Five years of built up dust coats my throat and hands. Repressed memories of Mom’s illness rise to the front of my mind as I throw her slippers in the giveaway pile. I hate slippers now; as she got sicker, her feet and ankles swelled and she couldn’t wear anything but slippers. I remember my mother’s body swollen with tumors when I see slippers.
A ridiculous supply of knick-knacks, each with a special memory attached, wind up in the rejects as well. Most of her clothes go. We’ll eventually get rid of the bookshelves and the shoe bench. We’re not even half done sorting through her things and I can’t take anymore. Neither can my brother.
Somehow we get through the long weekend of painful memories.
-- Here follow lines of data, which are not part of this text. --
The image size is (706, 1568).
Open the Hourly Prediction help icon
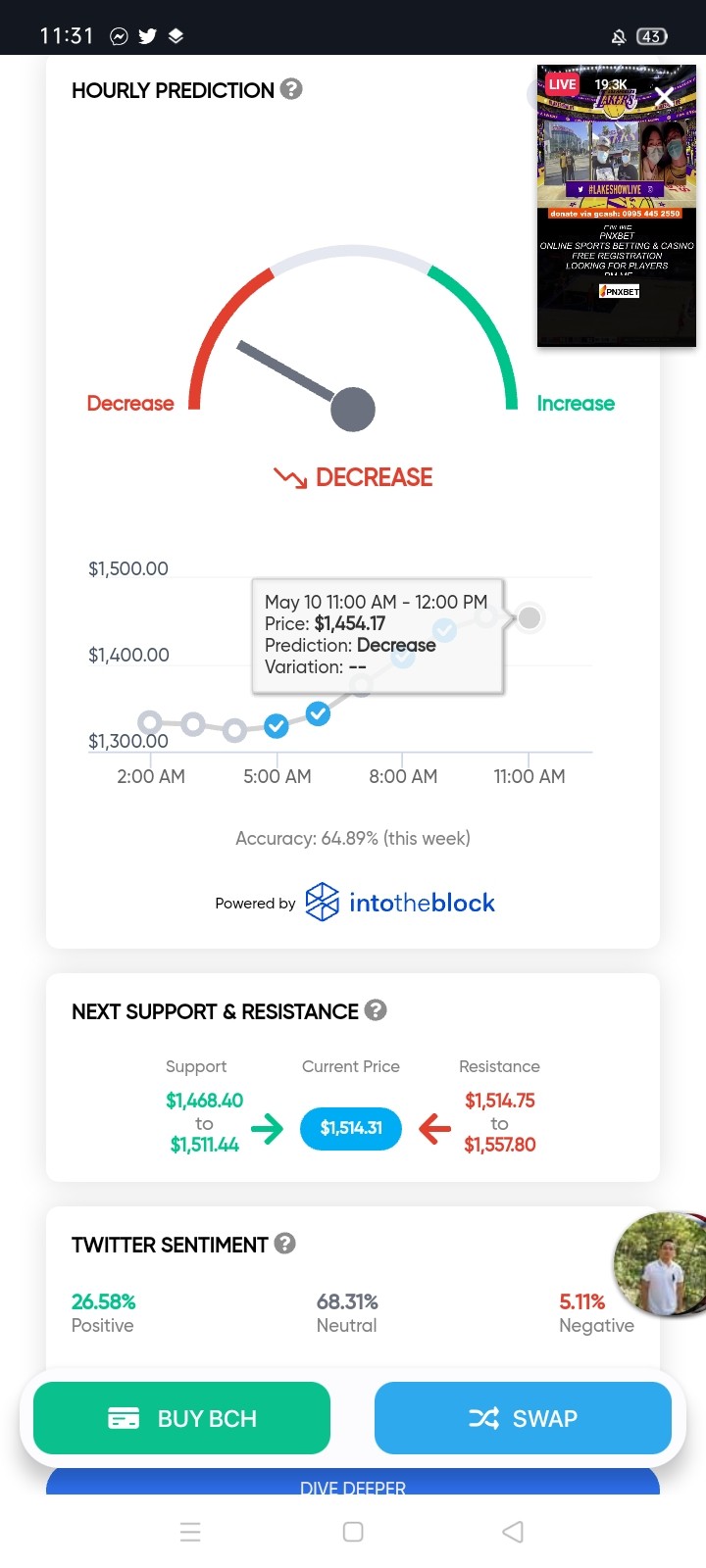pyautogui.click(x=291, y=89)
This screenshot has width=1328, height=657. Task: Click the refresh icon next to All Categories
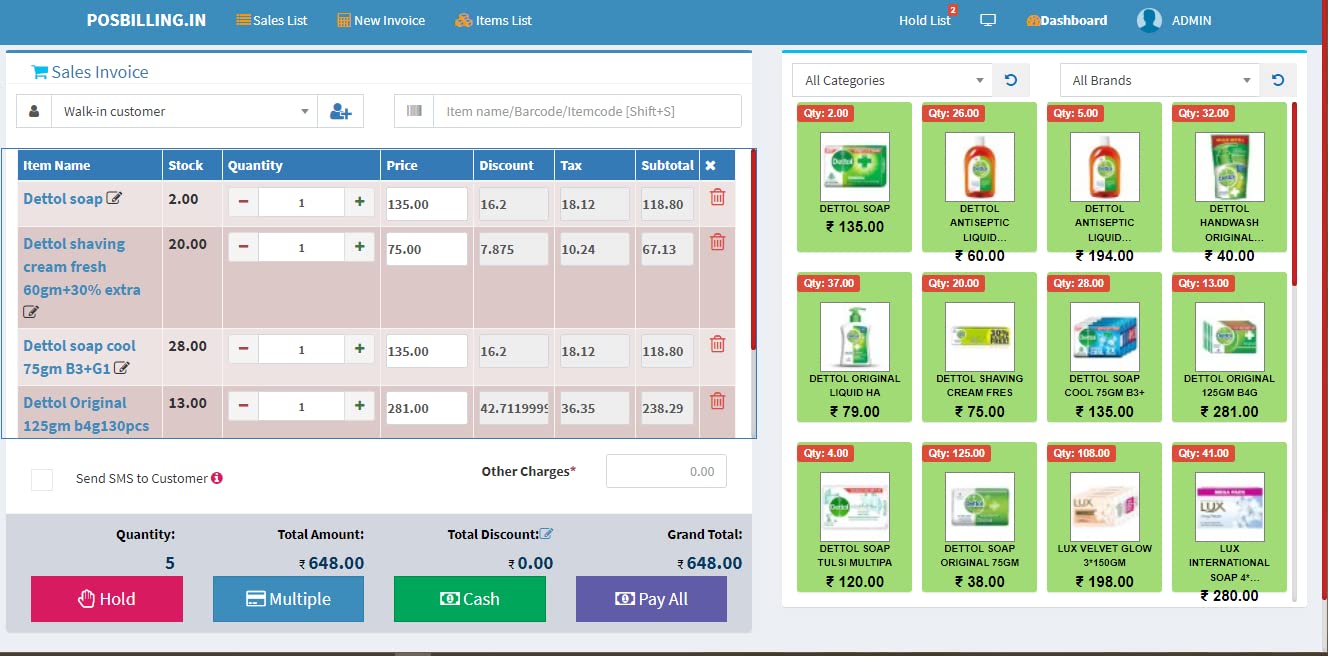[1010, 79]
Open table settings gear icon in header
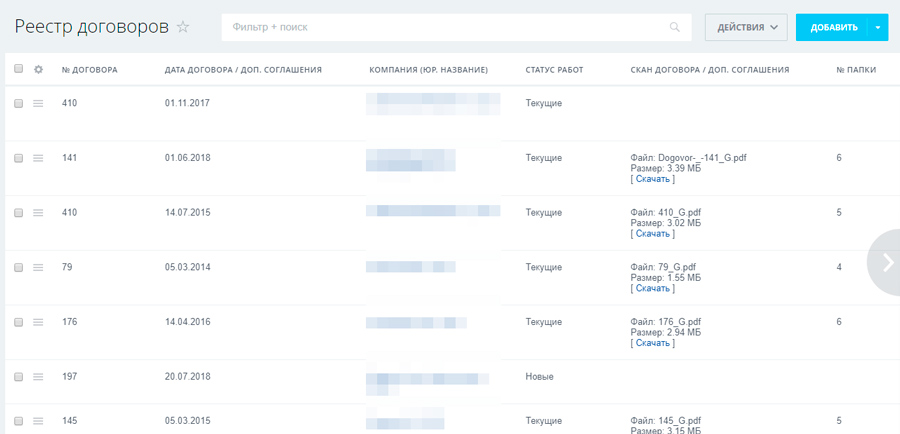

Somehow we don’t fight and we don’t cry and we don’t break.
It’s one of the most pathetic experiences in life; all of my mom’s vivacity, strength of will and intelligence are gone, leaving nothing but a seemingly endless pile of boxes five years later. Dad’s pile is worse. Instead of a pile of belongings, he died with nothing but the contents of his pick up truck. No furniture, no clothing. No real mark of who he was.
Dad planned his death. He made a conscious decision to get rid of his things, to leave us behind.
I’ll be watching a movie and the most ridiculously over-acted scene involving death or illness break me down to tears. Some girl will be eating lunch with her dad as he glows with pride. I want that back. I am tired of sorting through the remains of people’s lives. I don’t want to read any more wills, I don’t want to think about Power of Attorney and I don’t want to see anybody in a hospital bed.
I can’t get the images of my mom sick out of my head. The way she didn’t seem to know me in the end. I was terrified of her. Her personality completely gone, drowned out by pain and cancer.
In five months she went from a persistent stomach ache and a couple tumors in her liver to tumors everywhere. Cancer sucks, and neuroendocrine cancer sucks particularly hard. Seriously, Google it. She had the fast-growing kind.
There isn’t some magic cure for grief. But grief becomes less noticeable. The edges of the hole start to heal and we learn to live with the wounds. I can go all day without thinking about my parents. I don’t sit around every day imagining what life would be with them still alive. I don’t fixate every other second on what should have been.
It helps to focus on what I still have. I have the most amazing husband, I have an awesome brother, I have a loving (if crazy) family and I have good friends. The good thing about grief is that it gets easier and leaves us with a greater appreciation for what we have and what we can still do in our lives.